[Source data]
● ● ● ● ●

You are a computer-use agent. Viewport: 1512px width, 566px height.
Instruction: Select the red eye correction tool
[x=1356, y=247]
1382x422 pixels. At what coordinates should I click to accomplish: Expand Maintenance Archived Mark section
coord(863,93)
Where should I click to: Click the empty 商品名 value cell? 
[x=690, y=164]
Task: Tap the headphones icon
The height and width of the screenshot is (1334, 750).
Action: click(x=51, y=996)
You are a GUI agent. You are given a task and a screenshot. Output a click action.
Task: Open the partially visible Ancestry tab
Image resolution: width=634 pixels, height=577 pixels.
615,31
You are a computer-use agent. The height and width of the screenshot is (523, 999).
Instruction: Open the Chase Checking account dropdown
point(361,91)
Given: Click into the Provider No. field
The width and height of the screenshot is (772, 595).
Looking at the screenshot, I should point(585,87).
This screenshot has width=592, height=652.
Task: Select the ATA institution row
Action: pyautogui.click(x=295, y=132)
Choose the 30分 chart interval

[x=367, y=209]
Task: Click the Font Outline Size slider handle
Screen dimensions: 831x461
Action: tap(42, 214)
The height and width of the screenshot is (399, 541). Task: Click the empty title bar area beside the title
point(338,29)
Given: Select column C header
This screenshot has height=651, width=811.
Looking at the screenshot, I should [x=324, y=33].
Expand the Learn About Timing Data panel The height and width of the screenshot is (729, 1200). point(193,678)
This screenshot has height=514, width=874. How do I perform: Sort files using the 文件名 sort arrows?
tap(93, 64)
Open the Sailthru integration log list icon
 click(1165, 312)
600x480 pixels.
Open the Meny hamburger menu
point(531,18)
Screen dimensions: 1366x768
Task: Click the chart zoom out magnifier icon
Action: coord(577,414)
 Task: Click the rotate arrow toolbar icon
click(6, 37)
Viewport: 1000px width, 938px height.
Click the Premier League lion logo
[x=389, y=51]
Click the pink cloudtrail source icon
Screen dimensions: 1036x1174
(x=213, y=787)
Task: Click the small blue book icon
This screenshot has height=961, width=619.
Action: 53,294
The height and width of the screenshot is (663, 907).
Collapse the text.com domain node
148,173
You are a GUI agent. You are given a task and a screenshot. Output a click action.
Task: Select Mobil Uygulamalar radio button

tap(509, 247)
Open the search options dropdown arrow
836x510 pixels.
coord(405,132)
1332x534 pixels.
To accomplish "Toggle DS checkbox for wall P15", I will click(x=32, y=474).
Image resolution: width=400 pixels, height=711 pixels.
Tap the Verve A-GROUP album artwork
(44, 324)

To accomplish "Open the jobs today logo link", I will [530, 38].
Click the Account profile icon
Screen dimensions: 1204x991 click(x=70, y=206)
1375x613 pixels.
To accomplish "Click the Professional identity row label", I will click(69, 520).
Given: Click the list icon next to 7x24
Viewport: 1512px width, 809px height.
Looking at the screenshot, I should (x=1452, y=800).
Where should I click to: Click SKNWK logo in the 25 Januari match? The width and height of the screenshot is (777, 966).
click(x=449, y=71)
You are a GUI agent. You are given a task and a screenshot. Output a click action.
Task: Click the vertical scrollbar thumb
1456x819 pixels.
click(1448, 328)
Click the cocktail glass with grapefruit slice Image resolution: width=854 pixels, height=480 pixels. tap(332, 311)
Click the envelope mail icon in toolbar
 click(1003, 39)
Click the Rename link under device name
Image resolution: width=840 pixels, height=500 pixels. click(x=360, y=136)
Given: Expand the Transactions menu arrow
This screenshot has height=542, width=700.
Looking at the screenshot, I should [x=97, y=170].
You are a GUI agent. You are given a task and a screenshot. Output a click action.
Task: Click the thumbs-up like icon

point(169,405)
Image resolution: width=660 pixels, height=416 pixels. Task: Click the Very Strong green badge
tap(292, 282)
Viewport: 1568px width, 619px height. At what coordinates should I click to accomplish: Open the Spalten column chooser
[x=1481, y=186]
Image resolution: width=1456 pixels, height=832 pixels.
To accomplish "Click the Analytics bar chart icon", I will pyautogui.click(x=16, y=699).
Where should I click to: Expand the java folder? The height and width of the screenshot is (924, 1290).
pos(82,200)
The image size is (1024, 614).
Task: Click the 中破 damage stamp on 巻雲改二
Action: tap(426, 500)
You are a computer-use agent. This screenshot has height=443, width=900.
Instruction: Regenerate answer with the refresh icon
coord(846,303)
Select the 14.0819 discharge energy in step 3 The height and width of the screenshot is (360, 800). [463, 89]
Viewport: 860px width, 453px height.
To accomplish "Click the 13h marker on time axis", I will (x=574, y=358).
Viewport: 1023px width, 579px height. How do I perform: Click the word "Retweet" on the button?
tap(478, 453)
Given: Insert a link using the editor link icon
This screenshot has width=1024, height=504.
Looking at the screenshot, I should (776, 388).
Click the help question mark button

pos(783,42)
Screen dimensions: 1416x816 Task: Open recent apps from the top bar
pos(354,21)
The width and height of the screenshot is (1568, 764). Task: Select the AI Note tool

● ● ● ● ●

### EXERCISE DESCRIPTION
Look above for the line with "Task: Click the thumbs-up like icon" and the line with "Image resolution: width=1456"; transcribe both and all lines in between, exactly, and nothing else.

### EXERCISE ANSWER
Task: Click the thumbs-up like icon

point(169,405)
Image resolution: width=660 pixels, height=416 pixels. Task: Click the Very Strong green badge
tap(292, 282)
Viewport: 1568px width, 619px height. At what coordinates should I click to accomplish: Open the Spalten column chooser
[x=1481, y=186]
Image resolution: width=1456 pixels, height=832 pixels.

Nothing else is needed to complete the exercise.